In some situations, utility securities actually might benefit from volatile financial markets, as nervous investors and lenders seek a relative safe haven for their money. And few investments appear safer today than U.S. electric and gas utilities. Utility-stock valuations remain within sight of historic high levels, with price-to-earnings (PE) multiples exceeding 14-to-1. Balance sheets are strong, with most utilities having completed refinancing of their highest-cost debt obligations in the last few years. And dividend payouts are holding steady, even rising in some cases, as companies reward investors after a long period of relative austerity.
From a more pessimistic point of view, however, the industry’s financial health arguably has nowhere to go but downward in the months and years to come.
Utility companies are bringing monumental capital-expenditure plans before rate regulators just as they’re dealing with a barrage of rising costs—for fuel and other commodities, as well as labor, pension-fund obligations, and interest payments. Additionally, with the threat of greenhouse-gas (GHG) regulation looming in the 2009 to 2013 time frame, utilities are facing unpredictable environmental-compliance costs.
Many utility companies and their investors expect regulators will support utilities’ capital requirements with progressive rate structures, including accelerated rate-recovery for cap-ex spending. But as costs escalate, utilities’ rate demands seem certain to test the limits of regulators’ support.
“This dynamic will lead to regulatory strains,” says John Young, CFO of Exelon Corp. “Companies will have to be very creditworthy to deal with all these issues that come at them, and state regulators will be the arbitrator.”

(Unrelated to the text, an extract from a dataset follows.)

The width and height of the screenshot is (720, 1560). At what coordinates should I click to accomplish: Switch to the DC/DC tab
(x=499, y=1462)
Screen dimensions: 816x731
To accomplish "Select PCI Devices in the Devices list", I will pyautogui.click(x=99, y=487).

To better understand the forces affecting utilities’ access to capital markets, Public Utilities Fortnightly recently interviewed a group of 10 energy-finance luminaries:
William Rogers, Senior Vice President, CFO & Treasurer, Sierra Pacific Resources/Nevada Power;
John Young, Executive Vice President & CFO, Exelon Corp.;
James Hempstead, Vice President & Senior Credit Officer, Moody’s;
Richard Cortright, Managing Director, Standard & Poor’s;
Jeff Bodington, Principal, Bodington & Co.;
Robert Petrosino, Director of Credit Research, Barclays Capital;
Joe Sauvage, Managing Director, Lehman Brothers;
David Nastro, Managing Director, Morgan Stanley;
Leonard Hyman, Senior Consultant, RJ Rudden Associates; and
Stephen Maloney, Senior Consultant, Towers Perrin.
Fortnightly: How is the subprime meltdown affecting utilities’ access to capital markets?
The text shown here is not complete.